-- Source --
— Begin —

7.1 Task 1 - `LinearModel` (single-step classifier)

Contract

Accepts: N × 1 × 28 × 28
Produces: N × 10 logits
Must include a stage that converts image grids into feature vectors (no spatial dims remain when producing logits).
No convolution allowed.

Checks

Final tensor rank: 2 (batch, class)
Parameter count matches a single affine mapping from the flattened input to 10 outputs (you should derive and verify).

7.2 Task 2 - `TwoLinearModel` (no nonlinearity)

Contract

Accepts: N × 1 × 28 × 28
Produces: N × 10 logits
Contains exactly two affine transformations with no activation in between.
Intermediate feature width is a free hyperparameter H that you choose.

Checks

Intermediate activation is strictly forbidden (no ReLU/Tanh/Sigmoid/… between the two affine maps).
Parameter count matches two affine maps with hidden width H (derive yourself; verify at runtime).
Overall mapping remains affine in the input (theory note: composition of affine maps is affine).

— End —

[Stored records]
— Begin —

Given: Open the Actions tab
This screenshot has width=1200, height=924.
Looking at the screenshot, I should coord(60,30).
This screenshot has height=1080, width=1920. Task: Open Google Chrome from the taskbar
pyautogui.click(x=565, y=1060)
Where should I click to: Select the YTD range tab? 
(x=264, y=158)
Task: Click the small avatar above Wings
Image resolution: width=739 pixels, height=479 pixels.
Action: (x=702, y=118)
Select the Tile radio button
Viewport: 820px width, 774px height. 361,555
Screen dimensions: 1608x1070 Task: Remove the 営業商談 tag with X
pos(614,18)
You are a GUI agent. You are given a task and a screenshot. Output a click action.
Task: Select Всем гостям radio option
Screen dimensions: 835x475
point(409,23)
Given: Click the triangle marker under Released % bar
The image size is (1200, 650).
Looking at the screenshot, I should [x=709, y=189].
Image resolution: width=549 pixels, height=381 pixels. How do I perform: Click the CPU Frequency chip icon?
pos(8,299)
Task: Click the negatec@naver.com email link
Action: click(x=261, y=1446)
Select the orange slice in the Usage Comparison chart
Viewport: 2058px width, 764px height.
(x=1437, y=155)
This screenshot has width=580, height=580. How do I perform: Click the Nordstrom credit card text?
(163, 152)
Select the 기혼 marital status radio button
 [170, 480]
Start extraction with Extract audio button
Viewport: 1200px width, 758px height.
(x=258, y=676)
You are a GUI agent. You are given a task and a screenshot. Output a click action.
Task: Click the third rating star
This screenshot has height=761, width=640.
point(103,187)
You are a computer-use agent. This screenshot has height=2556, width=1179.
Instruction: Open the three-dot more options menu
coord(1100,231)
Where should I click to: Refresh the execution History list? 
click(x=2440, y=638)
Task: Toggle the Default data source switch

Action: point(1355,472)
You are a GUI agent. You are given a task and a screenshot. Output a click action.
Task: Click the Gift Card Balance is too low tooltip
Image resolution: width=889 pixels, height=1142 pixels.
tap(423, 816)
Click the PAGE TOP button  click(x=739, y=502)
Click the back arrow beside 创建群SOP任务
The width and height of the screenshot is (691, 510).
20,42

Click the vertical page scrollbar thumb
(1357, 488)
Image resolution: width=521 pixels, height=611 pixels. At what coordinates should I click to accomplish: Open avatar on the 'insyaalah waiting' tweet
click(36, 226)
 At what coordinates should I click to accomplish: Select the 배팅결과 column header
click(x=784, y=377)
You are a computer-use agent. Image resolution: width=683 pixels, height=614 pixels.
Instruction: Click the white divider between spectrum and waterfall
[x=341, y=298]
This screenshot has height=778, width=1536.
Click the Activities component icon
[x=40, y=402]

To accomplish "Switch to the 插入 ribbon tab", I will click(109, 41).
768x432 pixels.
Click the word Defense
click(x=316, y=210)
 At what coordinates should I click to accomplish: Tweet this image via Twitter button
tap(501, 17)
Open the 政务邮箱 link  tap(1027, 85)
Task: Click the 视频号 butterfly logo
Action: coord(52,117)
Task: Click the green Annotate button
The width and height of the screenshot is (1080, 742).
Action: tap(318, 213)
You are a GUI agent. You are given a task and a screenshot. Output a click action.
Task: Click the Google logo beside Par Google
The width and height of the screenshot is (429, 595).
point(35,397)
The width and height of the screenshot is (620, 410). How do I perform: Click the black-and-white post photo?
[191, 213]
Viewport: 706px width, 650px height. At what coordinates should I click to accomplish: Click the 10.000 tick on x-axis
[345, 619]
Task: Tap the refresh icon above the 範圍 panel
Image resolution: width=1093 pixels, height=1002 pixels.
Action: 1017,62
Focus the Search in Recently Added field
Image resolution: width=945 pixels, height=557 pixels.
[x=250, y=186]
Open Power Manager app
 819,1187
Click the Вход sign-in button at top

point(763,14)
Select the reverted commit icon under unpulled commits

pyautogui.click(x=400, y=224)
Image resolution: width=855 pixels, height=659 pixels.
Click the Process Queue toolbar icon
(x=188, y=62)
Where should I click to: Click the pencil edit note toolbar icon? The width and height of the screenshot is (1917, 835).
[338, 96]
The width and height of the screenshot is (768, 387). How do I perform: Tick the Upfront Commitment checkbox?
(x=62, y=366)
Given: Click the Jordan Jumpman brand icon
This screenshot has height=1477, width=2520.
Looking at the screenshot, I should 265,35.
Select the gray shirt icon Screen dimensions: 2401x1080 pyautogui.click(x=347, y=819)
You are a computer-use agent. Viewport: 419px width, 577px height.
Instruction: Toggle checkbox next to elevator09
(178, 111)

— End —

-- Given request 1 --
Update the stretch of entries from the line containing "Where should I click to: Click" through the end of the entries, replacing "checkbox" with "check box" and leaving everything else unchanged.
-- Given request 2 --
Continue the classifier model task specification from the point at which it ends.

-- Task result 1 --
Where should I click to: Click the pencil edit note toolbar icon? The width and height of the screenshot is (1917, 835).
[338, 96]
The width and height of the screenshot is (768, 387). How do I perform: Tick the Upfront Commitment check box?
(x=62, y=366)
Given: Click the Jordan Jumpman brand icon
This screenshot has height=1477, width=2520.
Looking at the screenshot, I should 265,35.
Select the gray shirt icon Screen dimensions: 2401x1080 pyautogui.click(x=347, y=819)
You are a computer-use agent. Viewport: 419px width, 577px height.
Instruction: Toggle check box next to elevator09
(178, 111)

-- Task result 2 --
7.3 Task 3 - `NeuralNetworkModel` (introduce nonlinearity)

Contract

Accepts: N × 1 × 28 × 28
Produces: N × 10 logits
Contains at least one nonlinear activation between two affine transformations.
Hidden width H is your choice; the nonlinearity choice is yours (ReLU recommended, but not mandated here).

Checks

Ensure the nonlinearity is applied between affine stages (not after the final logits feeding CrossEntropy).
Parameter count equals two affine maps with hidden width H (nonlinearities carry no trainable params).

7.4 Task 4 - `ConvNetworkModel` (use spatial bias)

Contract

Accepts: N × 1 × 28 × 28
Produces: N × 10 logits
Must include at least one convolutional stage that preserves or deliberately transforms spatial structure before collapsing to class logits.
Include at least one spatial downsampling step (e.g., pooling or strided conv) so the final classifier head operates on a reduced spatial representation.
You choose kernel size K, number of output channels C_out, padding/stride policy, and where to collapse spatial dims.

Checks

After your spatial downsampling, the flattened feature size times classifier width yields a parameter count consistent with your chosen C_out, spatial dims, and classes.
Verify output shapes at each checkpoint (print shapes); confirm the final tensor is N × 10.

General validation for all tasks

Do not apply softmax in the model body when training with CrossEntropyLoss.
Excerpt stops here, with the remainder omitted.